Asmarino Fundraising: Because There Is So Much More to Be Done!

Combating human rights violations in Eritrea

(Opening remarks prepared for an Eritrean Seminar, Winnipeg, Manitoba, Canada, 18 September 2011)                    
                                      by David Matas

Many people here are neither Eritrean nor from the Horn of Africa.  They do not speak the Tigrinya language.  They know little of Eritrean culture.  Eritrea is a new country not much in the news.

Most people in Winnipeg I suspect would have difficulty locating Eritrea on a map, naming its capital (Asmara), identifying its flag, naming its President (Isaias Afwerki), recognizing its governing party (People's Front for Democracy and Justice), or stating its date of independence (formally 1993). Many places have human rights violations, including Canada.  Why should we be concerned about Eritrea?  

British Prime Minister Neville Chamberlain, by the Treaty of Munich in September 1938, agreed with Hitler, Mussolini and French Prime Minister Édouard Daladier to give part of Czechoslovakia (the Sudetenland) to Germany.  Czechoslovakia had no say in the matter. In the House of Commons the same month, Chamberlain justified his appeasement of Hitler, saying about Hitler's claims that Czechoslovakia was mistreating its ethnic German minority, that it was a "quarrel in a far away country between people of whom we know nothing."  That is a description which could, for all too many people in Manitoba, easily fit Eritrea and the quarrels amongst its peoples.

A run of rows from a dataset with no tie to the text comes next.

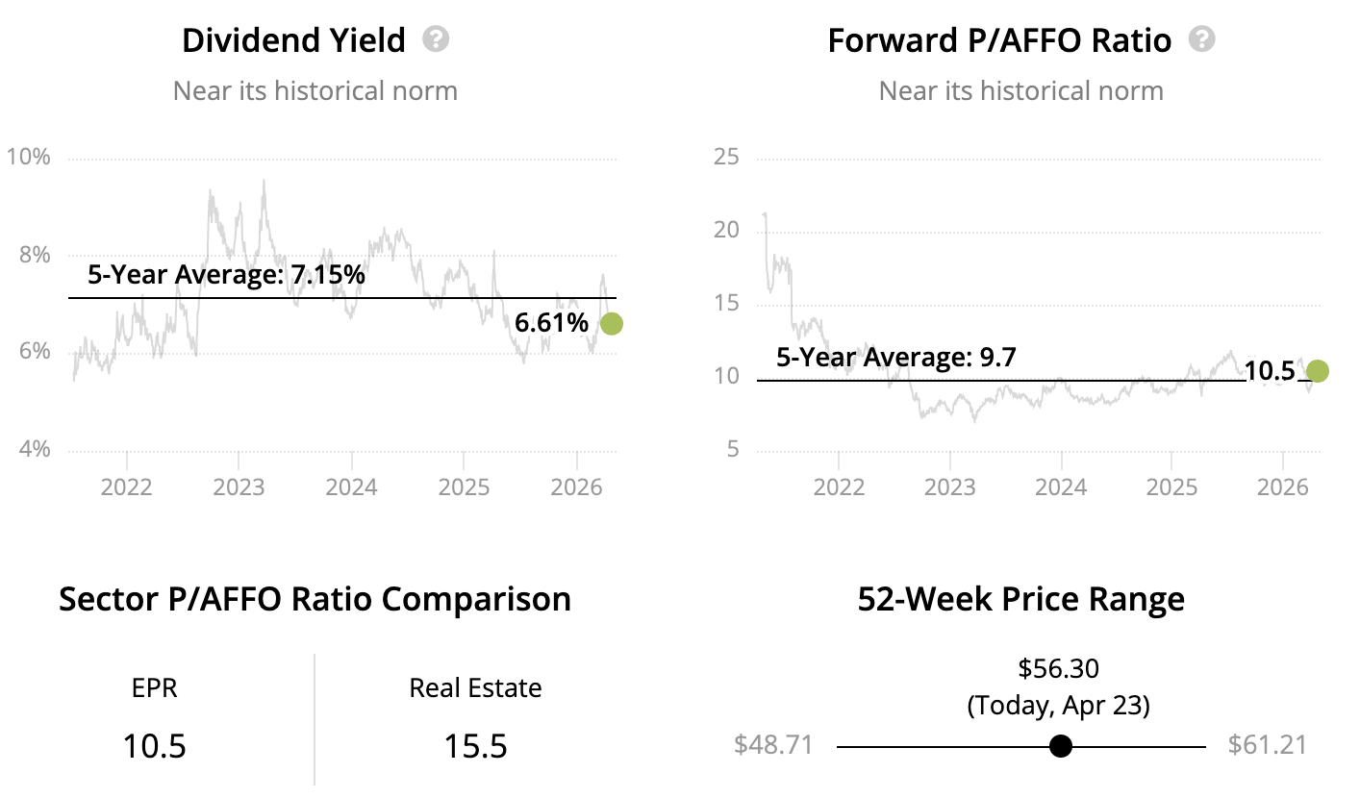Click the $61.21 52-week high price
This screenshot has height=798, width=1360.
point(1269,746)
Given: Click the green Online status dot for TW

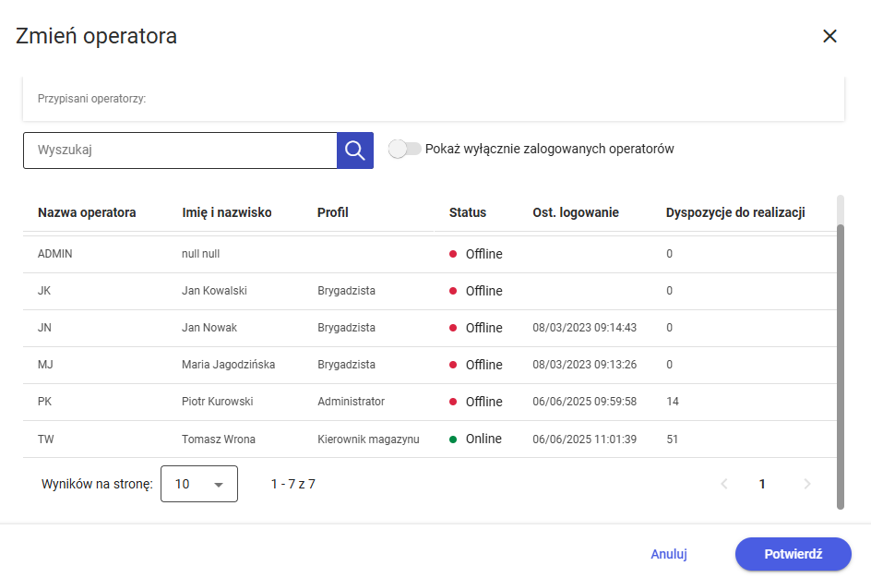Looking at the screenshot, I should click(x=453, y=439).
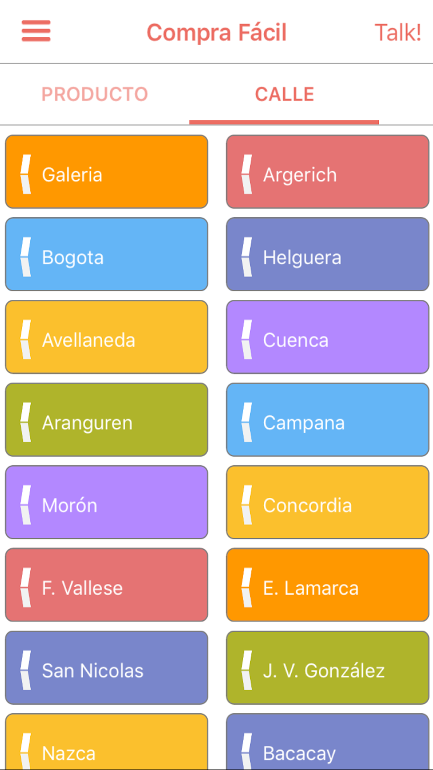Image resolution: width=433 pixels, height=770 pixels.
Task: Open the hamburger menu
Action: click(36, 31)
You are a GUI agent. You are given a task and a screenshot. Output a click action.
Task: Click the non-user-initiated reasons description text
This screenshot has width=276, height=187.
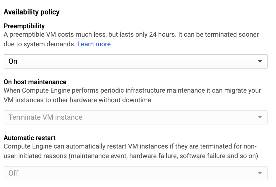click(x=130, y=146)
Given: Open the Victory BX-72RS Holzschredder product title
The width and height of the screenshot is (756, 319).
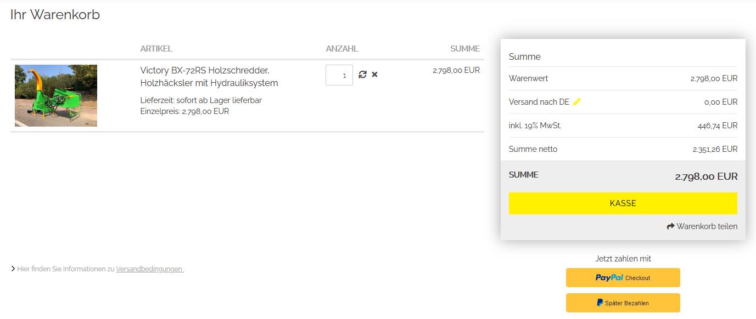Looking at the screenshot, I should tap(209, 77).
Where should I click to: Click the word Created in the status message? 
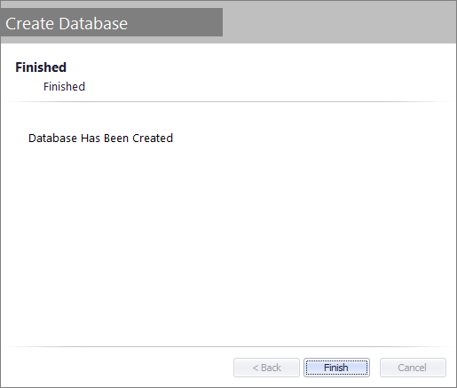click(x=153, y=139)
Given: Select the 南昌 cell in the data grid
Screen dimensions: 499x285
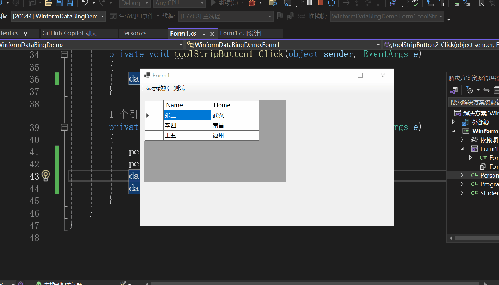Looking at the screenshot, I should tap(235, 125).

Chamberlain's appeasement of Hitler in a quarrel in a far away country between people of whom Neville Chamberlain and many of his British colleagues knew nothing led less than twelve months later to World War II, over 400,000 British deaths, a global conflagration and the Holocaust.  If we know nothing about Eritrea, we better learn and learn fast.  The abuses Eritrea wreaks on its citizens run the risk of affecting us all.

Human rights oppression is a spreading indelible stain.  It never stops with today's victims. Unless today's victims are defended, we run the risk of becoming tomorrow's victims.  

Violators divide to conquer.  They attack the most vulnerable, counting on the indifference of those who could help by playing on the difference between the victims and the outsiders.  We must combat that indifference by convincing outsiders of their unity with the victims.

Regrettably, in combating human rights violations, we have a wealth of choices. In choosing which violations to combat, first priority should go to the worst violations.  We need to help victims in those countries who cannot help themselves.  

In Canada, there are all too many victimized individuals and communities.  We owe them our solidarity and our help.  Yet, at least these victims have media access.  They can go to court and get judgments from independent tribunals.  They can raise their concerns during elections.  They will not be jailed, tortured or made to disappear simply because they report on or protest their victimization.

None of that is true in Eritrea.  If you become a human rights activist in Eritrea, you run a grave risk of becoming a human rights victim yourself.  Outsiders must help Eritreans because only outsiders can do so from the vantage of safety.

Protesting the violations of brutal regimes abroad may seem forlorn; the regimes may seem so firmly entrenched that nothing will budge them. Yet, the experience with South African apartheid, the Communist Soviet Union and Eastern Europe, the national security states of Latin America and more recently the tyrannies in Egypt and Tunisia shows the contrary. The very inflexibility of these regimes means that they are brittle.  Press against their violations bit by bit and eventually the regimes shatter.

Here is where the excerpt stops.